Find all the lines in the entries below that hold the word "pixels" and copy them.

━━━ RECORDS SHOWN

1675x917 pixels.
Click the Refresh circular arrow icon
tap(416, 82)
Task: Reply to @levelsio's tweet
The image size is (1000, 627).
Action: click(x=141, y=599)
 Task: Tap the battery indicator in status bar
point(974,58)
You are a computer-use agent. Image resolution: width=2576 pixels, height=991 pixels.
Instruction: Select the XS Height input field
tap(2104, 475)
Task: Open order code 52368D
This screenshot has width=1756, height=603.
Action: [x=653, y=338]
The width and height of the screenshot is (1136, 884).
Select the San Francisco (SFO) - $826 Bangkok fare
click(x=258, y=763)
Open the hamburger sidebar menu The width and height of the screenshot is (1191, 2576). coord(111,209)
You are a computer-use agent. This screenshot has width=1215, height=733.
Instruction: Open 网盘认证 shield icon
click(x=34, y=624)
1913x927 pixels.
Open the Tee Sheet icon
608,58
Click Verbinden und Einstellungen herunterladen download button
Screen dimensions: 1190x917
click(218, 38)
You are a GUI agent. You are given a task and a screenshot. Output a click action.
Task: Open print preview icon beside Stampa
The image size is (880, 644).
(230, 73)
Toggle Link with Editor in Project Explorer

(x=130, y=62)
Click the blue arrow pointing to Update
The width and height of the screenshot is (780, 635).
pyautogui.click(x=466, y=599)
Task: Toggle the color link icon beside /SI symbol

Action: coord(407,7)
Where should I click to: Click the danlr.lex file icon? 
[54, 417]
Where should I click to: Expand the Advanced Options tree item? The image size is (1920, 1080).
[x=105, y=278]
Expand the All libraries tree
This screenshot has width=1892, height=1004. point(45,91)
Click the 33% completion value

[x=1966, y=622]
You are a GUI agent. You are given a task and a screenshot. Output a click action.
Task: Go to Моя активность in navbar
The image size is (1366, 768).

━━━━━━

**RESPONSE BOX**
1675x917 pixels.
You are a computer-use agent. Image resolution: width=2576 pixels, height=991 pixels.
1913x927 pixels.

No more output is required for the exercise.